Corte di Versailles

Versailles Città della Francia (ab. 91000), capol. del dipartimento di Yvelines (Île-de-France), 12 km a SO di Parigi. Centro prevalentemente residenziale e meta turistica, è sede di industrie chimiche, ottiche, dolciarie. Il castello, attorno a cui si sviluppò la città, venne iniziato per ordine di Luigi XIII dall'architetto P. Le Roy (1632) e portato a termine con Luigi XIV, sotto la direzione di L. Le Vau e J. Hardouin-Mansart (1661-90).

Il castello divenne residenza reale e la città capitale dello stato dal 1682 al 1789, anno in cui Luigi XVI e la sua corte furono costretti dalla rivoluzione a trasferirsi a Parigi. Fu abbandonato fino al 1837 e quindi restaurato e trasformato in museo da Luigi Filippo. Al termine della guerra franco-prussiana (1870), Guglielmo re di Prussia vi fu incoronato imperatore di Germania (18.1.1871); fu sede dell'assemblea nazionale (1871-75, anno in cui vi fu proclamata la III Repubblica) e del governo francese (1875-79). L'imponente palazzo, preceduto da tre cortili successivi, si affaccia ai giardini, opera di A. Le Nôtre (iniziati nel 1662), che ospitano alcuni padiglioni (Grande Trianon, Piccolo Trianon, Padiglione Francese). Nella città: cattedrale di St-Louis (1742-54), con organo del 1760; chiesa di Notre-Dame (1684-86), con sculture e dipinti dei sec. XVII-XVIII.
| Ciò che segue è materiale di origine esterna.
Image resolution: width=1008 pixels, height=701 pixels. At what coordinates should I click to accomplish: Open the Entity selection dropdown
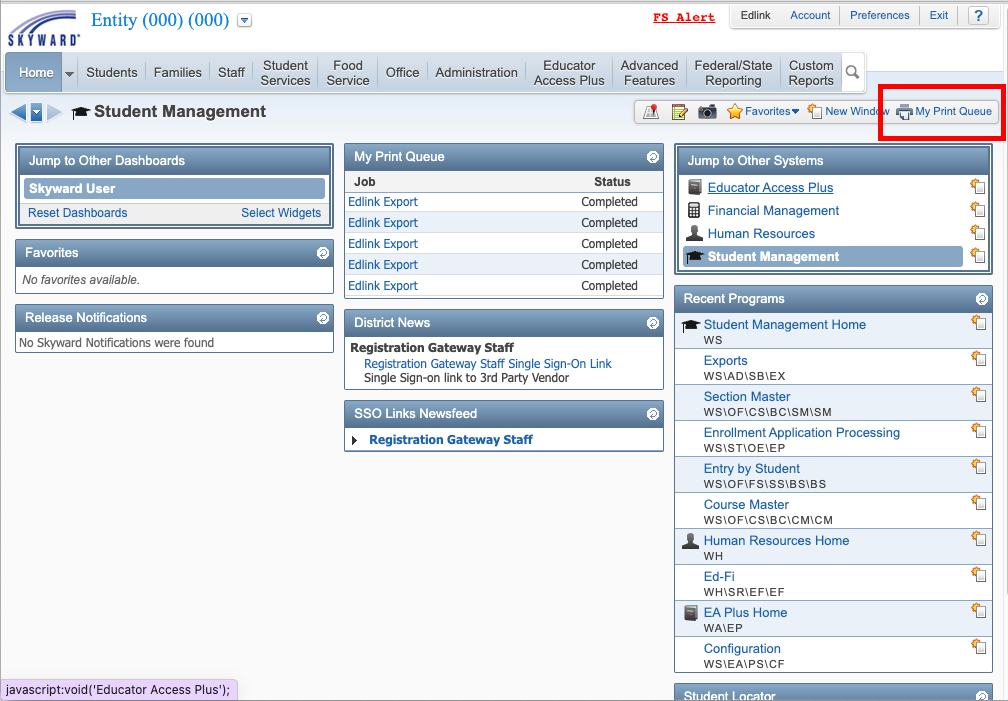click(244, 21)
trattato di Versailles Trattato di pace stipulato il 28.6.1919 tra la Germania e le potenze vincitrici della 1a guerra mondiale. Preceduto dal patto costitutivo della Società delle Nazioni, prevedeva la cessione alla Francia di Alsazia e Lorena, al Belgio dei distretti di Eupen, Moresnet e Malmédy, alla Danimarca di parte dello Schleswig, alla Cecoslovacchia di parte della Slesia, alla Polonia della Posnania e della Prussia Occidentale con la creazione del `corridoio polacco' e la costituzione di Danzica in città libera. Venne stabilita inoltre la cessione, in mandato fiduciario, delle colonie tedesche a Francia, Gran Bretagna, Unione Sudafricana e Giappone. La Saar fu posta per 15 anni sotto la tutela della Società delle Nazioni e lo sfruttamento dei bacini carboniferi fu assegnato alla Francia; venne smilitarizzata la riva sinistra del Reno e proibita l'annessione dell'Austria alla Germania. Fu quindi imposta alla Germania la drastica riduzione dell'esercito (non più di 100000 uomini), la proibizione di ricostituire una marina e un'aviazione e la consegna dei criminali di guerra. Le clausole economiche, infine, prevedevano il pagamento di pesanti riparazioni di guerra (in seguito fissate in 269 miliardi di marchi-oro, da pagarsi in 42 annualità) e la consegna di tutti gli armamenti e di una notevole parte della flotta commerciale, degli impianti industriali e del materiale ferroviario. Il trattato fu criticato, specie in Gran Bretagna e negli USA, per la sua estrema durezza che avrebbe messo sul lastrico la Germania e dato argomenti al revanscismo, come di fatto avvenne. J.M. Keynes, consulente economico, abbandonò per protesta i lavori e pubblicò un saggio critico (Le conseguenze economiche della pace, 1919).